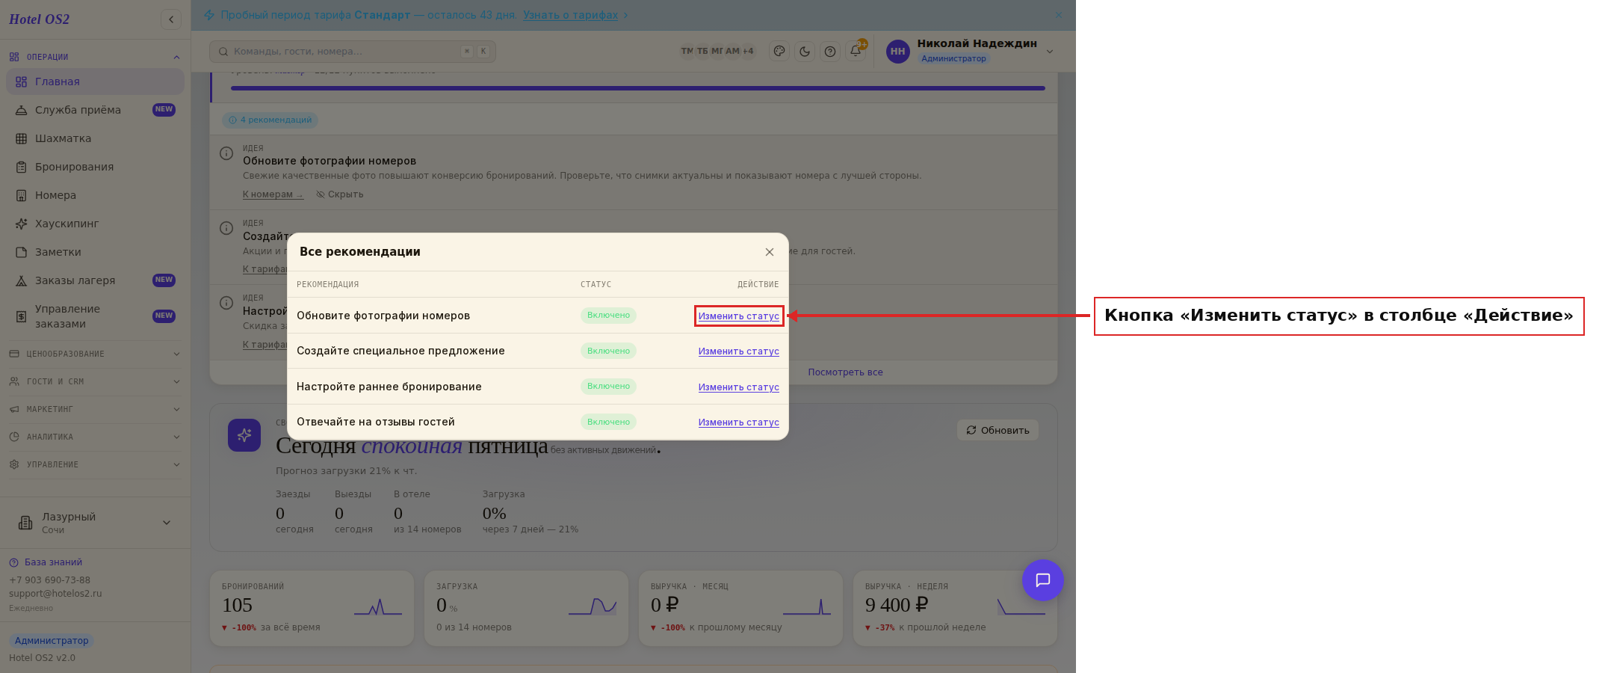Open the help question-mark icon

830,51
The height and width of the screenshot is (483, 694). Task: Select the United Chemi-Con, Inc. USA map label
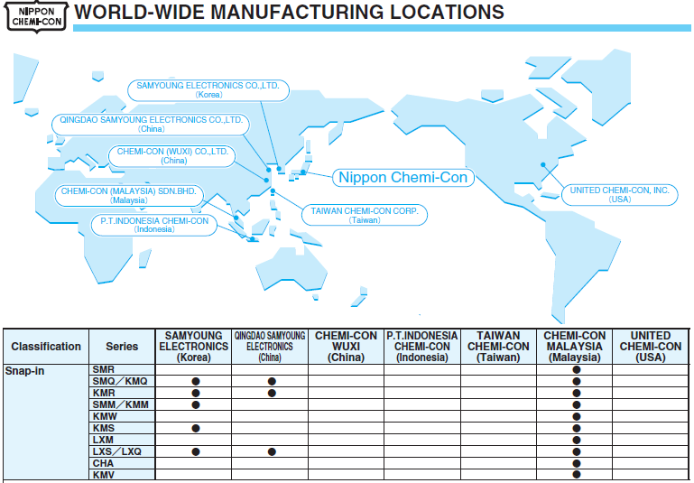click(620, 194)
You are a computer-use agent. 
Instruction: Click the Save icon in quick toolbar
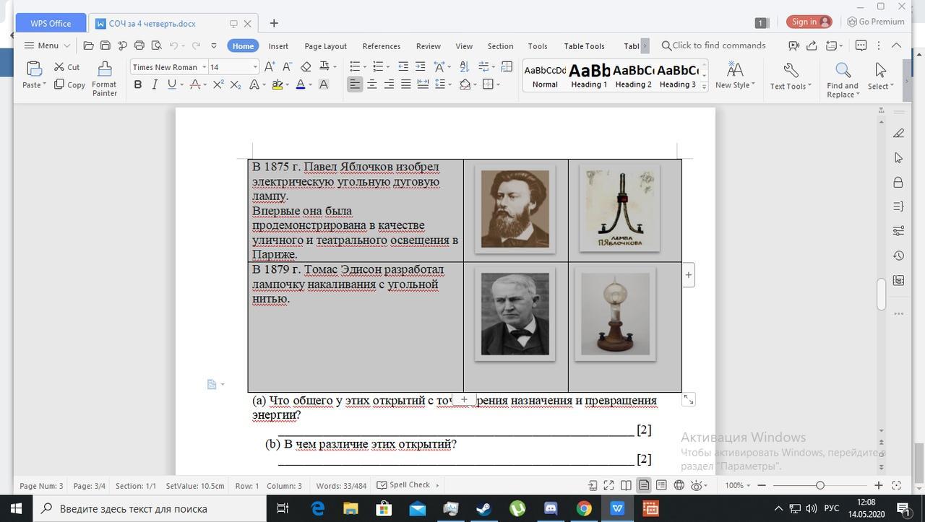pyautogui.click(x=105, y=45)
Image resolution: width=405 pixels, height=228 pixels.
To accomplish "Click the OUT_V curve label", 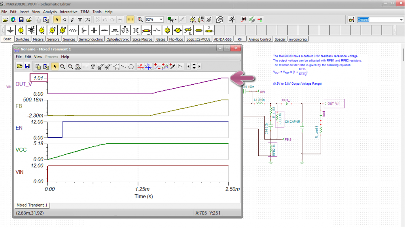I will pos(24,84).
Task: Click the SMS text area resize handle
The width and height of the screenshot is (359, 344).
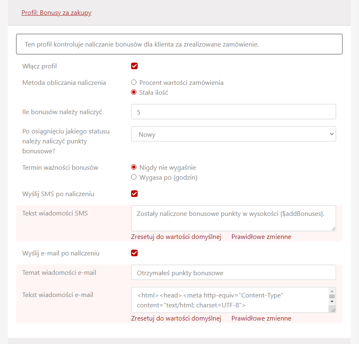Action: 333,228

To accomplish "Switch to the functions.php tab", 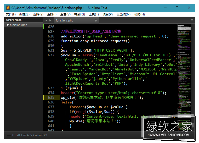I will click(x=65, y=20).
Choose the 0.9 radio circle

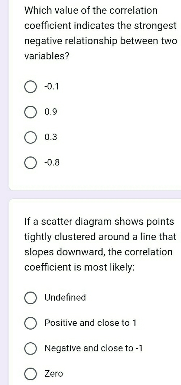30,112
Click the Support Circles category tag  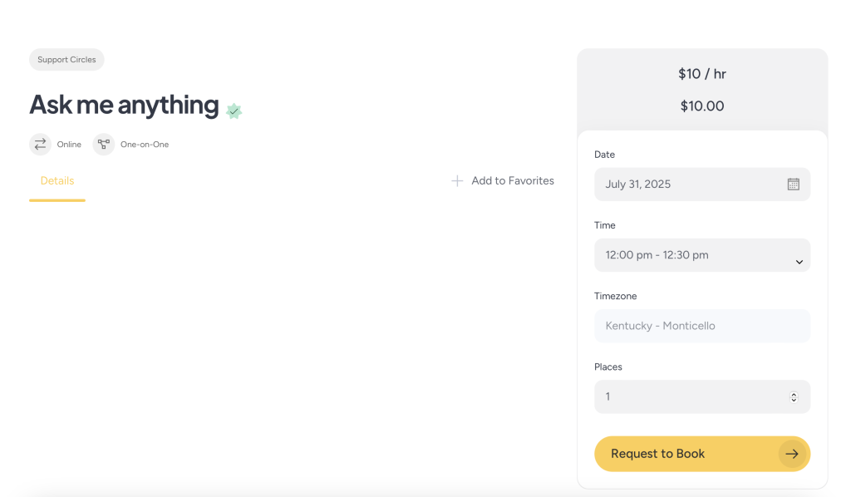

□ □ □ □

THE PROBLEM –
Only the lines from the line with "Choose the 0.9 radio circle" through the end of the records belong in your copy. Repeat them exactly, without pictures.

WRITTEN ANSWER –
Choose the 0.9 radio circle

30,112
Click the Support Circles category tag  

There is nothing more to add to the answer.